I have used lead to make my own handgun and rifle bullets now for, oh, about 4 decades.
To do this it is necessary to melt the lead, then pour it into a mould. In this process I must handle the lead, often more than once. In addition, there is an occasional splatter of molten lead that gets on my hands or arms. This is extremely unpleasant, so I normally wear long sleeves and do my bullet making in the winter. However, I have found it expedient to do most of my bullet moulding bare handed. Still, the effects of this lead on my health, except for a few scars from the hot splatters, is nonexistent.
Over the last 50 years the naysayers and Chicken Littles of the world have succeeded in removing lead from almost every product made. They have “educated” the public into believing that lead is practically as deadly as pure radium. That is a lie.
A few weeks ago I was having some blood work done by my family doctor. Just to be safe I asked him to have my blood checked for lead. I figured that after nearly 40 years of handling and using lead there was bound to be some of it in my blood.
The test came back negative, which would tend to put the lie to all this “sky is falling” propoganda.
So, any of you who make bullets or wish to start making bullets, it really is a safe pastime, if you use the proper precautions.
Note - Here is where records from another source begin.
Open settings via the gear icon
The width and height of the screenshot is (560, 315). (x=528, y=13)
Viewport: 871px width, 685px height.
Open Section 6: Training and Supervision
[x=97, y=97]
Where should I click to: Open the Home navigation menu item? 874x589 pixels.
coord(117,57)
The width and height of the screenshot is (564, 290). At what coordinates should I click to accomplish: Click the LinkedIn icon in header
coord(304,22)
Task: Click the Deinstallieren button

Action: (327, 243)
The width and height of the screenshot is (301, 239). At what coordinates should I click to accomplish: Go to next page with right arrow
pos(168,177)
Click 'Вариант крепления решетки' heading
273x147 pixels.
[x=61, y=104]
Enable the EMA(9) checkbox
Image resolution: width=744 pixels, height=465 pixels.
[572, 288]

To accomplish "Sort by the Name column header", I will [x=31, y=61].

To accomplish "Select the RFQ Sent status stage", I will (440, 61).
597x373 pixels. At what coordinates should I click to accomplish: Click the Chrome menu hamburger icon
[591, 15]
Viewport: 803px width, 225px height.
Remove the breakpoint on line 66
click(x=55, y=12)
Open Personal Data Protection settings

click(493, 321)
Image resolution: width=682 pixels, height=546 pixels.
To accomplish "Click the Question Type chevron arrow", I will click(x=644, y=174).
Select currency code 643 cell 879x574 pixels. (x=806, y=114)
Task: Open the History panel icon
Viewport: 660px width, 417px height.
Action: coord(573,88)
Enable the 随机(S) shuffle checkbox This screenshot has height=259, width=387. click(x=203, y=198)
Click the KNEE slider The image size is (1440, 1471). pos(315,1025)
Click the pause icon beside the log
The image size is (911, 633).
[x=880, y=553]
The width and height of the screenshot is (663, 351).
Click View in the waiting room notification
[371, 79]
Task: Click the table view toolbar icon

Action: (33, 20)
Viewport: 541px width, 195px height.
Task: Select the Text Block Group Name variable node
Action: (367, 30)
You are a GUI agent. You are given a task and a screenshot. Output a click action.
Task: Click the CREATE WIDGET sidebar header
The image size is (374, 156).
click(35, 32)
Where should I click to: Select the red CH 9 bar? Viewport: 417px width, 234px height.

While I normally do not, I strongly recommend that you wear cotton gloves when working with molten lead. It is very hot, on the order of 700 to 800 degrees. I also want to stress very strongly that you need to do your work with lead outside, or at least in a very well ventilated area. I have worked out of my barn, with the big door open and a fan set to blow the fumes out the door. Generally, however, I work outside. That precludes the possibility of any contamination from the fumes, if any, of the molten lead in my pots and tools.
You can, at least for the present, get your lead from common wheel weights. Any tire shop will have buckets full of these. Most places you can buy them for a little of nothing, and many shops will give them to you, just to get them out of the way.
I melt the wheel weights down on an old propane camp stove. I use an equally old cast iron pot. I melt the weights down, scoop off the clips with a big spoon or ladle, flux and clean the resulting lead, and then pour the cleaned alloy into moulds. I use cornbread or muffin moulds like are available in any grocery store. Just make sure that the mold you use is not too large or the resulting lead ingot will not fit into your melting pot.
The lead from wheel weights is an almost perfect alloy for making pistol bullets, but if you want it harder or softer you can buy pure lead or Linotype alloy that you can add to your wheel weight alloy to make it about any hardness you desire.
Find a good source, such as the Lyman Cast Bullet Handbook, and follow the instructions. It is very simple. In no time at all you will be making good bullets and saving a lot of money. With the price of bullets today, saving 30 bucks a box is not out of the question.